■ **What to do**: Across the lines of the records below, how many have the string "will" in them? Answer with the number alone.

■ **Exercise materials**:
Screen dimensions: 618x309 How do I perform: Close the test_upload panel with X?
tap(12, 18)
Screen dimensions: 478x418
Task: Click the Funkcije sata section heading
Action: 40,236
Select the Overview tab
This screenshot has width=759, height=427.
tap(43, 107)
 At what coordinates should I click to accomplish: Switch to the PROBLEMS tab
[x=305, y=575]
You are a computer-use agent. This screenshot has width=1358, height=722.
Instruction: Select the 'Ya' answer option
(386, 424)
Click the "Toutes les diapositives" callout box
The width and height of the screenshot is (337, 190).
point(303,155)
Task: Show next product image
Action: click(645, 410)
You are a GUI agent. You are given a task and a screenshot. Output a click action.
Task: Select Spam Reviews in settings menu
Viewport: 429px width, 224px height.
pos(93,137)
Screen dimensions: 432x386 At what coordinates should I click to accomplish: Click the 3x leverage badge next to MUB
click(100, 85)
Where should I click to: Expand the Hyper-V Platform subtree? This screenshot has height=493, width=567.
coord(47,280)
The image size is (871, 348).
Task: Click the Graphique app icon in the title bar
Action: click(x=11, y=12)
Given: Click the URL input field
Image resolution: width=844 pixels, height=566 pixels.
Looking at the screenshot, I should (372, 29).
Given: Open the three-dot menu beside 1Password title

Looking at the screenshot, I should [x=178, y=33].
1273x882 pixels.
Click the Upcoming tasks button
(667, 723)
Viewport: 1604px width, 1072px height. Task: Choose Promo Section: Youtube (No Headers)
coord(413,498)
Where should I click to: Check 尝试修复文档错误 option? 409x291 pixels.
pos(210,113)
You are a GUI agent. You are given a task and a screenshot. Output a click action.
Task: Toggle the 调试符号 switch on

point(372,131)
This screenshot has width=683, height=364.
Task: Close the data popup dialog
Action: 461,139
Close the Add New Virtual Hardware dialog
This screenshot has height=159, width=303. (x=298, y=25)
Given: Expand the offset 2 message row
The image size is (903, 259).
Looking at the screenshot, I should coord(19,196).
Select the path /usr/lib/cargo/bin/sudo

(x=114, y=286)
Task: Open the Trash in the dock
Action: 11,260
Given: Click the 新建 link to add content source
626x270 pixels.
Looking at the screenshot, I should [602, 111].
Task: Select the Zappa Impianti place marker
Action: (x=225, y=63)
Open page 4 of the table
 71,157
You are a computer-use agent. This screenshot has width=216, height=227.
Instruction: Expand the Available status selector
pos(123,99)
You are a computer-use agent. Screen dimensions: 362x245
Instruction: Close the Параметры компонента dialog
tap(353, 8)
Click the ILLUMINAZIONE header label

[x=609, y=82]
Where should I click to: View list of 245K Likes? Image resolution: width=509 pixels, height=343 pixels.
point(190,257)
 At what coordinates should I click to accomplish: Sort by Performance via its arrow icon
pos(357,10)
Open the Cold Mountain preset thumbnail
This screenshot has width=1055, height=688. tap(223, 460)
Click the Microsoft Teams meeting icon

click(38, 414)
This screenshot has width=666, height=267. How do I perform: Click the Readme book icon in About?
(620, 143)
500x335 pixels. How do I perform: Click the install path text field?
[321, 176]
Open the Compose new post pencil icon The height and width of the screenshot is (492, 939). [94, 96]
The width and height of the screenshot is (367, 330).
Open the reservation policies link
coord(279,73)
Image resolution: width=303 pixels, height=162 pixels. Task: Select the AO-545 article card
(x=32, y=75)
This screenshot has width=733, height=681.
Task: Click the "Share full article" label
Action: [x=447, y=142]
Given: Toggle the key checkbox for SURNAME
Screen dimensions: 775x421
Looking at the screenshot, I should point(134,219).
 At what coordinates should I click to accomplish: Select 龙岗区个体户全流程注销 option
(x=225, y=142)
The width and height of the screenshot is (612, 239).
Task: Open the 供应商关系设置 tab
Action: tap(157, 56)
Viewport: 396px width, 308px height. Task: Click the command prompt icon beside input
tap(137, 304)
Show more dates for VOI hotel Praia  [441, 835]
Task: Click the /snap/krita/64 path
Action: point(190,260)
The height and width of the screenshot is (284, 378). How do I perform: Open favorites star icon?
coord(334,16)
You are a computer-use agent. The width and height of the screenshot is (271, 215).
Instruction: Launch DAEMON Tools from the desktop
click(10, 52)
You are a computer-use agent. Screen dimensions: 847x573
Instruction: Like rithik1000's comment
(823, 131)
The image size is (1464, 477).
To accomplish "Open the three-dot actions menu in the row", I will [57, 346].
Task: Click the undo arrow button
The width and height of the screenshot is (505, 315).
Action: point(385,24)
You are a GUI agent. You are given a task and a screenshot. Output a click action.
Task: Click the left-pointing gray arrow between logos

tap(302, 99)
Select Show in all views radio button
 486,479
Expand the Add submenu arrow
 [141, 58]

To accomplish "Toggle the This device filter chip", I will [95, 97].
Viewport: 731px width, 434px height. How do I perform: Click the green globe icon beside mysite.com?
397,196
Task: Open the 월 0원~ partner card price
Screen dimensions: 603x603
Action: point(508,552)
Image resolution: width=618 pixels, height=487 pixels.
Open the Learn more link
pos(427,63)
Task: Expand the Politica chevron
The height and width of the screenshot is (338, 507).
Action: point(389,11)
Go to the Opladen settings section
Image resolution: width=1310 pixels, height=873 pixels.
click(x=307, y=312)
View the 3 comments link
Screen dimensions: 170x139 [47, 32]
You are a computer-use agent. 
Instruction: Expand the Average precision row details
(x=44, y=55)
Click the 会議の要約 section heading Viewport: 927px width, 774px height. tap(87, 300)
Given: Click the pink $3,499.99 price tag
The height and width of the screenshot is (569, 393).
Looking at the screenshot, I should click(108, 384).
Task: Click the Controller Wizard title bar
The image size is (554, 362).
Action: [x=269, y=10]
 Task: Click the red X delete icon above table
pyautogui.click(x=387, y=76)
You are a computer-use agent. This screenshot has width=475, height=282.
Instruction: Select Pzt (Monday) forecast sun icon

■ **Answer box**: 2